The Dev's Journey Through Phases¶
| Phase | Dev's Role | Dev's Understanding |
|---|---|---|
| Alpha | Experimenter | "I'm exploring how to solve this" |
| Beta | Builder | "I know the direction, now I'm building it properly" |
| Final | Expert | "I can teach the team and speak for the client" |
By the end of Final, the dev should know: - What the client actually wants (not just what they said) - Why each decision was made - How to explain the feature to anyone
Common Mistakes¶
| Mistake | Why It's Wrong | Do This Instead |
|---|---|---|
| Building perfect engine at Alpha | Client needs to see solution first | Build the bicycle |
| Focusing on technical details over solution | We solve problems, not build features | Ask "what problem does this solve?" |
| Beta is only 30% complete | Beta must be 70%+ usable | If not 70%, stay in Alpha |
| Beta never ships to production | Users need to use it under beta flag | Ship to prod with beta flag |
| Final adds new features | Final completes existing scope | New features = new Alpha |
| Dev can't explain the feature | Dev doesn't understand deeply enough | Dev should be able to teach others |
Integration with Other SOPs¶
| SOP | When to Use |
|---|---|
| Daily Dev Update | Every day, report phase + progress |
| Stakeholder Feedback | At Alpha and Beta reviews |
| Blocked Protocol | When stuck at any phase |
| Decision Request | When you need a decision to proceed |
FAQ¶
Q: What if Alpha takes more than 3 days? A: You're probably over-building. Alpha should be rough. If genuinely complex, talk to Vi about scope.

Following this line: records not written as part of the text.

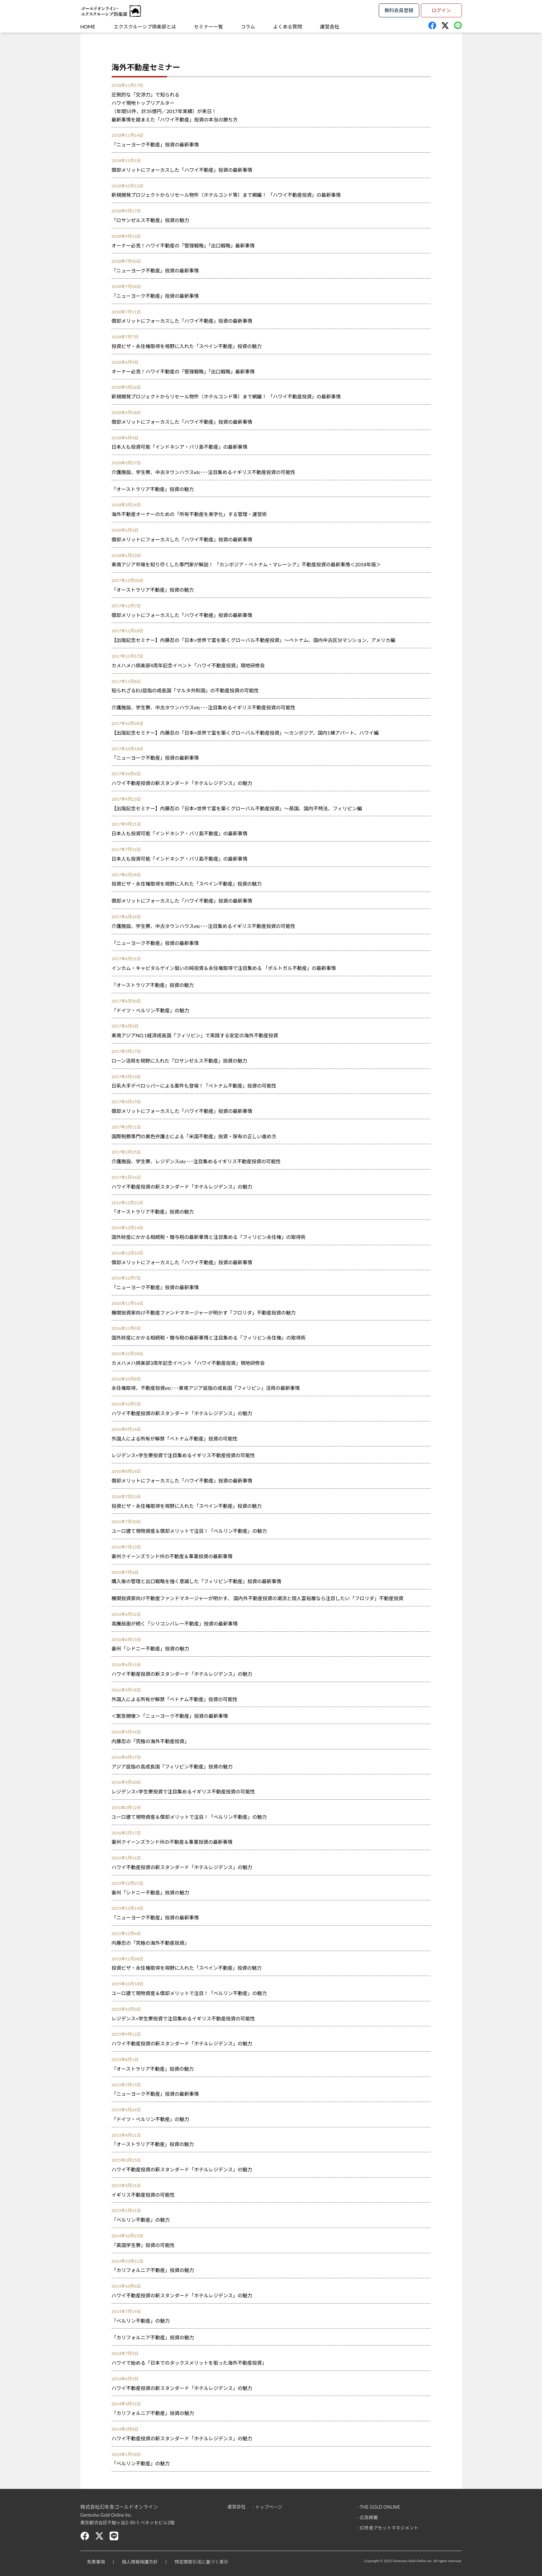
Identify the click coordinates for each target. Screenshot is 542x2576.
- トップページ (267, 2506)
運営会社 (333, 26)
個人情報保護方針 (140, 2562)
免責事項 (96, 2562)
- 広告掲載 (367, 2517)
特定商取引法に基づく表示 (203, 2562)
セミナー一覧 (209, 26)
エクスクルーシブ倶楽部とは (145, 26)
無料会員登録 (398, 10)
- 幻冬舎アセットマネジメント (388, 2527)
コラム (250, 26)
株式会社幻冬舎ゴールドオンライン (119, 2507)
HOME (87, 26)
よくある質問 (290, 26)
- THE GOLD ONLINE (378, 2506)
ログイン (441, 10)
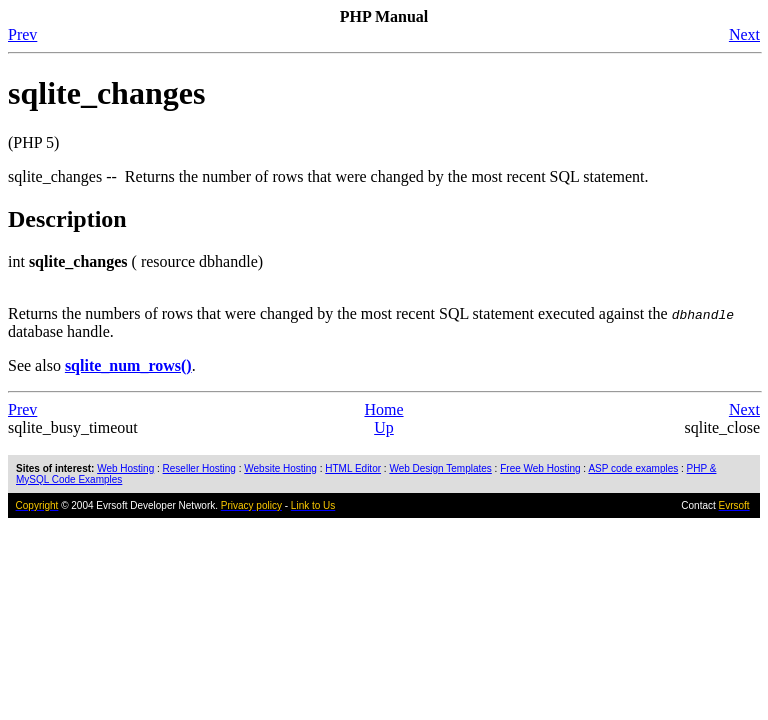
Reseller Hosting (199, 468)
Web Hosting (125, 468)
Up (384, 427)
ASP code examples (633, 468)
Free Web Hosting (540, 468)
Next (744, 34)
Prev (22, 34)
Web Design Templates (440, 468)
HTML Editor (353, 468)
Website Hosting (280, 468)
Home (383, 409)
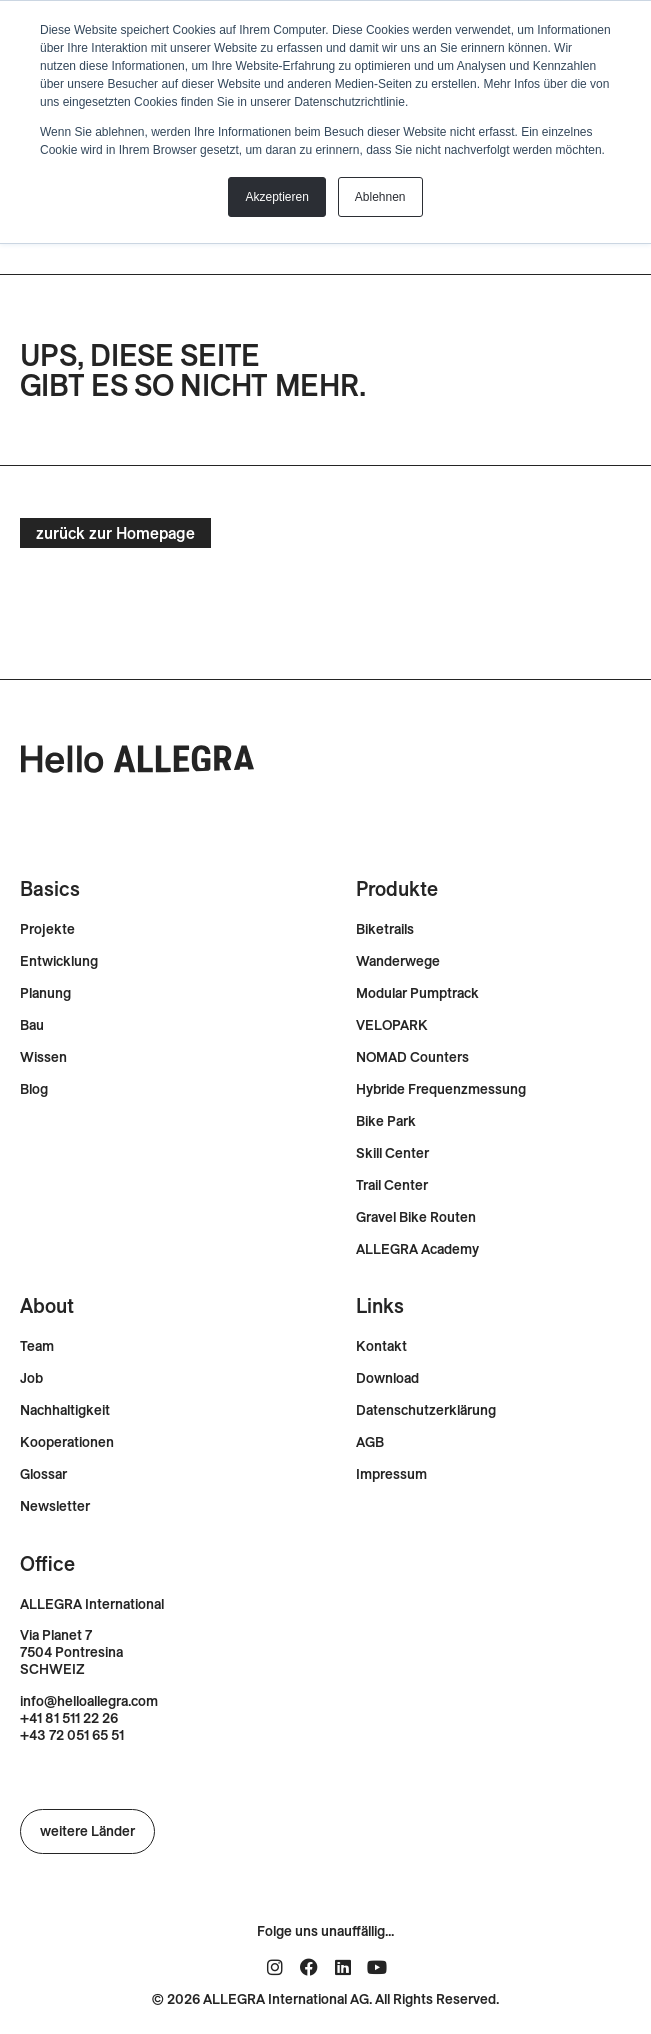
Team (37, 1346)
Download (387, 1378)
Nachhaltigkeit (65, 1410)
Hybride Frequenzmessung (441, 1089)
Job (31, 1378)
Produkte (397, 888)
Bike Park (386, 1121)
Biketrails (385, 929)
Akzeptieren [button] (276, 197)
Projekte (47, 929)
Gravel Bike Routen (416, 1217)
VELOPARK (392, 1025)
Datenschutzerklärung (426, 1410)
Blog (34, 1089)
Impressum (391, 1474)
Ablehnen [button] (380, 197)
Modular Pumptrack (417, 993)
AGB (370, 1442)
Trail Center (392, 1185)
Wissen (43, 1057)
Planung (45, 993)
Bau (32, 1025)
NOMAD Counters (412, 1057)
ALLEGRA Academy (417, 1249)
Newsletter (55, 1506)
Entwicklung (59, 961)
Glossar (43, 1474)
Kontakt (381, 1346)
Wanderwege (398, 961)
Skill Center (392, 1153)
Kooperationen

Q: Can Beta be less than 70% complete? A: No. If it's less than 70%, you're still in Alpha. Stay there until you have clear direction.
Q: Does Beta really go to production? A: Yes, under a beta flag. Real users use it. That's how we get real feedback.
Q: What if client changes direction at Final? A: Major changes = new Alpha cycle. Final is for completing agreed scope, not pivoting.
Q: How do I know if I truly understand the feature? A: Can you teach it to someone else? Can you explain what the client actually wants (not just what they said)? If yes, you understand it.
Q: What does "speak for the client" mean? A: You understand their needs so well that you can make decisions on their behalf. You know what they'd want even if they haven't said it.
Summary¶
| Phase | Goal | Mindset | Duration |
|---|---|---|---|
| Alpha | Find the solution | Build the bicycle | β€ 3 days |
| Beta | Refine, ship 70%+ | Ship to production (beta flag) | 1-2 weeks |
| Final | Complete v0.1 | Dev is the expert | 2 weeks - 1 month |
Iterate fast. Solve problems. Don't build perfect engines before the client sees a bicycle.